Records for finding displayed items
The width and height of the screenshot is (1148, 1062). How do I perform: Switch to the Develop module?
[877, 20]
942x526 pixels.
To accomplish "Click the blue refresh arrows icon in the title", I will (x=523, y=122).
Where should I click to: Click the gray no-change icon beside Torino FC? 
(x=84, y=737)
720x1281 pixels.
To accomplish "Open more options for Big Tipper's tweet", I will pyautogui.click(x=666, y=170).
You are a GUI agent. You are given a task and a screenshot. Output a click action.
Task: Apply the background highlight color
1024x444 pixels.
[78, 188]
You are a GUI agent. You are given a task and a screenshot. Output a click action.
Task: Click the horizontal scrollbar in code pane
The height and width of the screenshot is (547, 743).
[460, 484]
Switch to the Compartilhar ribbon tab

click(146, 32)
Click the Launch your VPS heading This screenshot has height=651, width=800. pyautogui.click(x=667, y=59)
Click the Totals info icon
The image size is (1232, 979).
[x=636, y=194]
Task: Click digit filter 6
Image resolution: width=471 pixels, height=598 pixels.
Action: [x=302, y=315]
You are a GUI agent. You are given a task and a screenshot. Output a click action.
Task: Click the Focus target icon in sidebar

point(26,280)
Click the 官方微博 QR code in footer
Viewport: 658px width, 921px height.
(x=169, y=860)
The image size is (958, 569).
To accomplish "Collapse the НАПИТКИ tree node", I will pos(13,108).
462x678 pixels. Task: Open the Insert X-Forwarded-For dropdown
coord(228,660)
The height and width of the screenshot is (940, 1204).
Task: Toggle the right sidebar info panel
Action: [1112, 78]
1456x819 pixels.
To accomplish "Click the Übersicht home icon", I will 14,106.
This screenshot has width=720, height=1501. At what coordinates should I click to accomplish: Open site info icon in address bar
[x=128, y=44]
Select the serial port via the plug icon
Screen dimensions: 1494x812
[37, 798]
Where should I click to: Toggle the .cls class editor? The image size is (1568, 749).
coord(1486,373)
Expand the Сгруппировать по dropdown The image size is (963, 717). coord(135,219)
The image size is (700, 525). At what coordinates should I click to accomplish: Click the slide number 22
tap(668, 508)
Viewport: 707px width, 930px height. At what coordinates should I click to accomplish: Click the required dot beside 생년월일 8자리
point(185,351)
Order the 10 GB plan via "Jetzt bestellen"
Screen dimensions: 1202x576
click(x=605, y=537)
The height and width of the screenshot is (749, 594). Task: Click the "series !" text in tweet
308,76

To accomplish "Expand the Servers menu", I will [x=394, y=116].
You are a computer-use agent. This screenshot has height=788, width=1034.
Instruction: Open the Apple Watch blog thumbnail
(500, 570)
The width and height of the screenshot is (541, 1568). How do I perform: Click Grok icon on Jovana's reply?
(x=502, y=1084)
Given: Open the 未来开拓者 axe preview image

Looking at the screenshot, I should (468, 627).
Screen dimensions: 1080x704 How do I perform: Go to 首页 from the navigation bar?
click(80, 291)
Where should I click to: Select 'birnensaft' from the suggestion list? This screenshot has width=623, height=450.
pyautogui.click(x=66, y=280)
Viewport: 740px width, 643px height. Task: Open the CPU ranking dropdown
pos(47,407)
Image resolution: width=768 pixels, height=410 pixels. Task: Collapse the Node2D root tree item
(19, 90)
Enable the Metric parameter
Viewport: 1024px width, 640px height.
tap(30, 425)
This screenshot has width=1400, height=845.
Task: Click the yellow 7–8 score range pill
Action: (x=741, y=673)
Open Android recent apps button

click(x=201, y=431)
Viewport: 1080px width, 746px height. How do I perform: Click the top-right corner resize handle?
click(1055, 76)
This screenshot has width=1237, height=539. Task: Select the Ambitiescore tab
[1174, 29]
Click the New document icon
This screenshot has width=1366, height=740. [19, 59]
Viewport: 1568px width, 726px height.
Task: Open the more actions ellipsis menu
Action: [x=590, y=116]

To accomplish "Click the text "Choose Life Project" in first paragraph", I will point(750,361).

● **WHAT YOU HAVE TO DO**: Express every line of the listing above as a JSON list of strings, one string per line, omitting blank lines.

● **RESULT**:
[
  "The width and height of the screenshot is (1148, 1062). How do I perform: Switch to the Develop module?",
  "[877, 20]",
  "942x526 pixels.",
  "To accomplish \"Click the blue refresh arrows icon in the title\", I will (x=523, y=122).",
  "Where should I click to: Click the gray no-change icon beside Torino FC? ",
  "(x=84, y=737)",
  "720x1281 pixels.",
  "To accomplish \"Open more options for Big Tipper's tweet\", I will pyautogui.click(x=666, y=170).",
  "You are a GUI agent. You are given a task and a screenshot. Output a click action.",
  "Task: Apply the background highlight color",
  "1024x444 pixels.",
  "[78, 188]",
  "You are a GUI agent. You are given a task and a screenshot. Output a click action.",
  "Task: Click the horizontal scrollbar in code pane",
  "The height and width of the screenshot is (547, 743).",
  "[460, 484]",
  "Switch to the Compartilhar ribbon tab",
  "click(146, 32)",
  "Click the Launch your VPS heading This screenshot has height=651, width=800. pyautogui.click(x=667, y=59)",
  "Click the Totals info icon",
  "The image size is (1232, 979).",
  "[x=636, y=194]",
  "Task: Click digit filter 6",
  "Image resolution: width=471 pixels, height=598 pixels.",
  "Action: [x=302, y=315]",
  "You are a GUI agent. You are given a task and a screenshot. Output a click action.",
  "Task: Click the Focus target icon in sidebar",
  "point(26,280)",
  "Click the 官方微博 QR code in footer",
  "Viewport: 658px width, 921px height.",
  "(x=169, y=860)",
  "The image size is (958, 569).",
  "To accomplish \"Collapse the НАПИТКИ tree node\", I will pos(13,108).",
  "462x678 pixels. Task: Open the Insert X-Forwarded-For dropdown",
  "coord(228,660)",
  "The height and width of the screenshot is (940, 1204).",
  "Task: Toggle the right sidebar info panel",
  "Action: [1112, 78]",
  "1456x819 pixels.",
  "To accomplish \"Click the Übersicht home icon\", I will 14,106.",
  "This screenshot has width=720, height=1501. At what coordinates should I click to accomplish: Open site info icon in address bar",
  "[x=128, y=44]",
  "Select the serial port via the plug icon",
  "Screen dimensions: 1494x812",
  "[37, 798]",
  "Where should I click to: Toggle the .cls class editor? The image size is (1568, 749).",
  "coord(1486,373)",
  "Expand the Сгруппировать по dropdown The image size is (963, 717). coord(135,219)",
  "The image size is (700, 525). At what coordinates should I click to accomplish: Click the slide number 22",
  "tap(668, 508)",
  "Viewport: 707px width, 930px height. At what coordinates should I click to accomplish: Click the required dot beside 생년월일 8자리",
  "point(185,351)",
  "Order the 10 GB plan via \"Jetzt bestellen\"",
  "Screen dimensions: 1202x576",
  "click(x=605, y=537)",
  "The height and width of the screenshot is (749, 594). Task: Click the \"series !\" text in tweet",
  "308,76",
  "To accomplish \"Expand the Servers menu\", I will [x=394, y=116].",
  "You are a computer-use agent. This screenshot has height=788, width=1034.",
  "Instruction: Open the Apple Watch blog thumbnail",
  "(500, 570)",
  "The width and height of the screenshot is (541, 1568). How do I perform: Click Grok icon on Jovana's reply?",
  "(x=502, y=1084)",
  "Given: Open the 未来开拓者 axe preview image",
  "Looking at the screenshot, I should (468, 627).",
  "Screen dimensions: 1080x704 How do I perform: Go to 首页 from the navigation bar?",
  "click(80, 291)",
  "Where should I click to: Select 'birnensaft' from the suggestion list? This screenshot has width=623, height=450.",
  "pyautogui.click(x=66, y=280)",
  "Viewport: 740px width, 643px height. Task: Open the CPU ranking dropdown",
  "pos(47,407)",
  "Image resolution: width=768 pixels, height=410 pixels. Task: Collapse the Node2D root tree item",
  "(19, 90)",
  "Enable the Metric parameter",
  "Viewport: 1024px width, 640px height.",
  "tap(30, 425)",
  "This screenshot has width=1400, height=845.",
  "Task: Click the yellow 7–8 score range pill",
  "Action: (x=741, y=673)",
  "Open Android recent apps button",
  "click(x=201, y=431)",
  "Viewport: 1080px width, 746px height. How do I perform: Click the top-right corner resize handle?",
  "click(1055, 76)",
  "This screenshot has width=1237, height=539. Task: Select the Ambitiescore tab",
  "[1174, 29]",
  "Click the New document icon",
  "This screenshot has width=1366, height=740. [19, 59]",
  "Viewport: 1568px width, 726px height.",
  "Task: Open the more actions ellipsis menu",
  "Action: [x=590, y=116]",
  "To accomplish \"Click the text \"Choose Life Project\" in first paragraph\", I will point(750,361)."
]